Le palier est désert ce mardi soir. J’ai 26 ans, je vis en couple au troisième étage, porte 3B. Lui, c’est le voisin d’en face, 3A. Rencontrés sur ce vieux site BDSM disparu, ICQ d’abord, puis mails sur mes tenues, mes nuits avec mon mec. À 100 mètres l’un de l’autre, le frisson est immédiat. Il m’appelle Myrmée en privé, mais je suis Anonyme pour tous. Vêtue comme ordonné : jupe, bas, string, soutif sans bretelles. Sauf que boulot fini tard, je porte un pantalon indigne et un soutif banal. Coupable déjà.

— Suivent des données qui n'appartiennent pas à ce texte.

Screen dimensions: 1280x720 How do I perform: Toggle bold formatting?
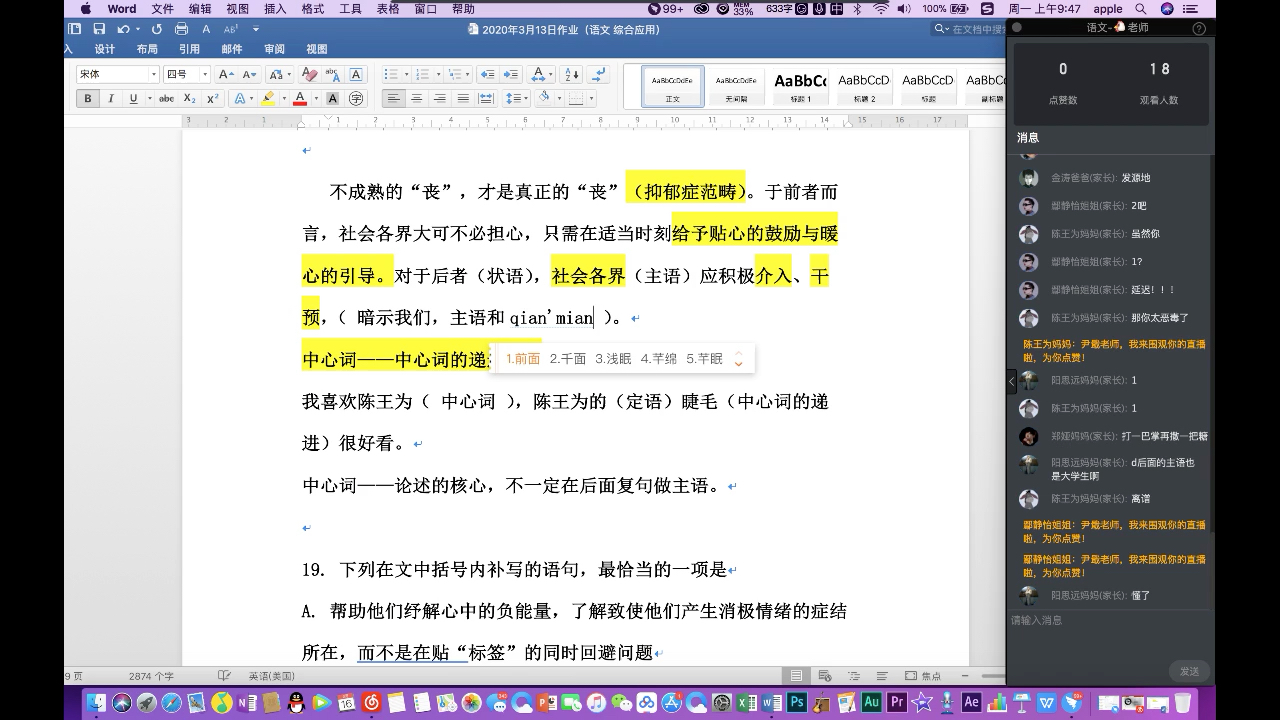[89, 98]
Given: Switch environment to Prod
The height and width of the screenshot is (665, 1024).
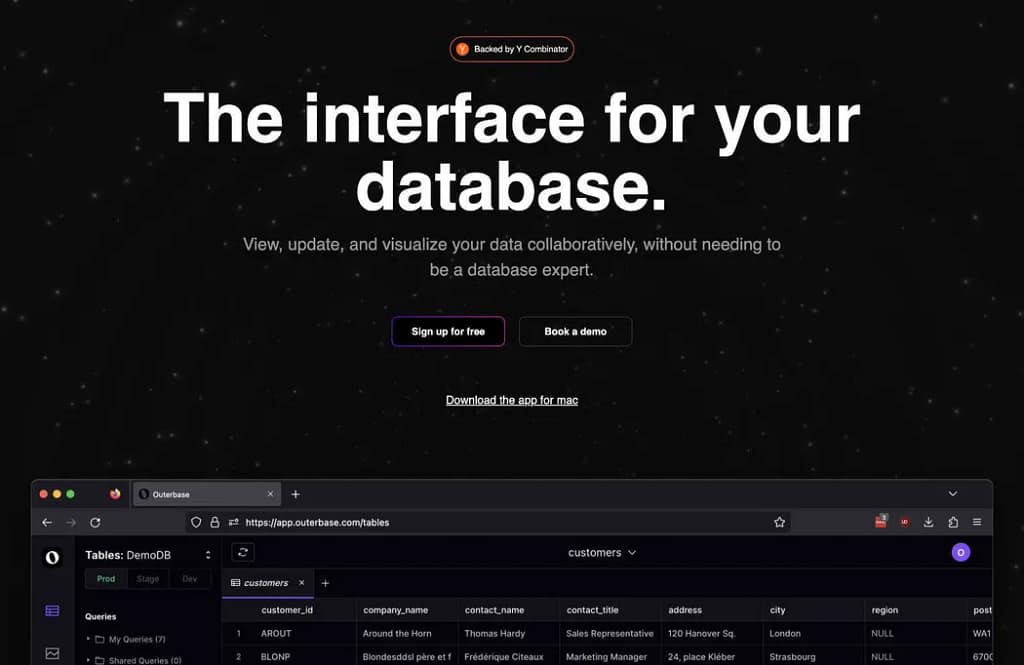Looking at the screenshot, I should point(106,579).
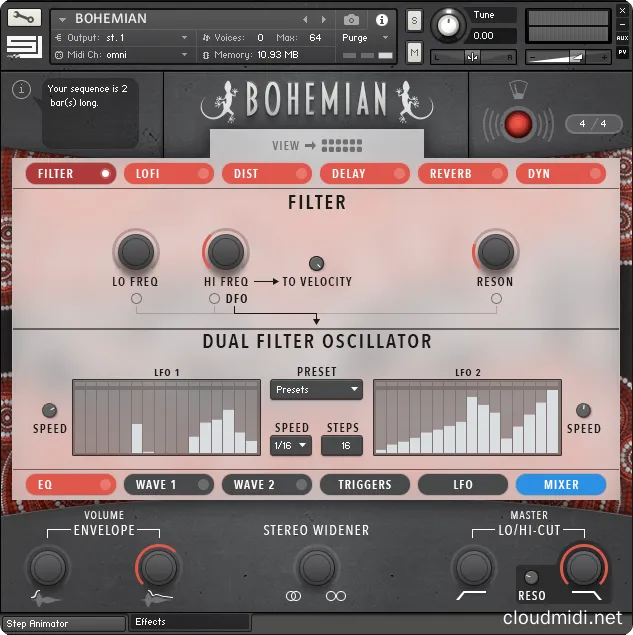Solo the instrument with S button
633x635 pixels.
414,22
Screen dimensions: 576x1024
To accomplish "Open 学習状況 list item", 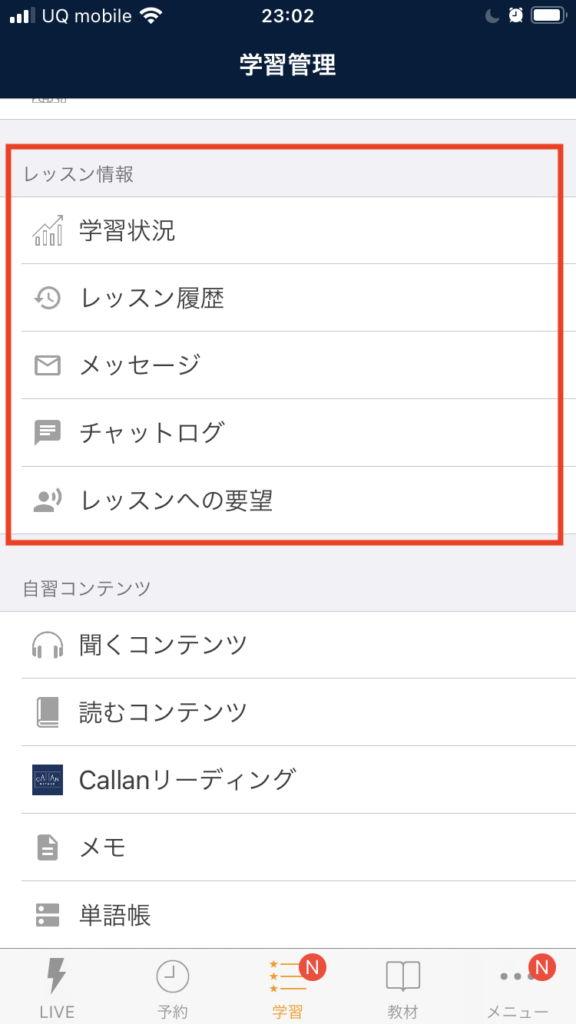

L’ascenseur grince, s’arrête au troisième. Bruits de pas dans le couloir, la vieille Mme Dupont qui rentre du marché. Je guette sa porte. SMS : ‘Viens.’ Cœur qui cogne. Je frappe doucement. Il ouvre, costard impeccable. ‘Entre, petite chatte.’ Sa voix basse, autoritaire. Tension électrique. À quelques mètres de chez moi, de mon mec en déplacement. On traverse son salon direct, rideaux tirés. Vue sur la cour intérieure, lumières des fenêtres voisines. Colliers sur la table. ‘Passe-le.’ Perles blanches et bleues sur mon cou. Miroir du couloir reflète ma transformation. Chemisier tombe. Silence hurlant.
L’Approche
‘Veux-tu être ma soumise ?’ ‘Oui, Monsieur.’ Bras en croix devant le miroir. Cravache effleure ma peau. Visage, bouche – je lèche le cuir. Seins sous dentelle, ventre, fesses emprisonnées dans le pantalon. Sa main sur mon sexe, à travers le tissu. Bassin qui pousse. ‘Que veux-tu ?’ ‘Vous, Monsieur.’ Aveuglée, escarpins ôtés. Pantalon descend sans mains, déhanchements honteux. Doigts en moi, puis à ma bouche. Goût de ma cyprine, première fois. Tétons pincés avec plume. Mouvements interdits : mains attachées dans le dos.
Soutif bas, culotte trempée descendue. Doigts fouillent mon anus étroit. ‘Prépare-toi.’ Poire à lavement en main, salle de bains porte ouverte. Eau trop chaude, corrigée. À genoux sur carrelage mouillé, laisse au collier, tirée jusqu’au lit. Corde beige enserre seins, ventre, nœuds sur clito et rondelle. String de chanvre me rend folle. Supplications étouffées : voisins au-dessus marchent lourdement.
L’Explosion
Punition pour soutif : cravache sur seins. Dix coups chacun. Feintes d’abord, puis vrais chocs. ‘Merci, Monsieur.’ Pas de safe word, je refuse. Pour pantalon : martinet sur fesses nues. Cris mordus dans l’oreiller. Bouche sur son sexe, sans mains, aveugle. Ceinture défait par dents, slip contourné. Gorge profonde, première fois. Jouissance avalée, léchée.
Faute de langue : ceinturon sur lèvres vaginales. Jambes repliées, attachées. ‘Ô un, merci Monsieur.’ Orgasme immédiat après. Récompense : sodomie demandée. À quatre pattes, lubrifiée de ma mouille. Gland contre rondelle, lent, inexorable. Va-et-vient guidé, jouissance ensemble. Douche rapide, corps marqués.
Six heures. Couloir sombre. Pas de Mme Dupont. Clé dans ma serrure, 3B. Peau qui brûle, cordes fantômes sur seins, sperme en moi. Mec rentre demain, cicatrices à cacher. Soumise anonyme, voisine parfaite. Virus installé, prochaine au palier.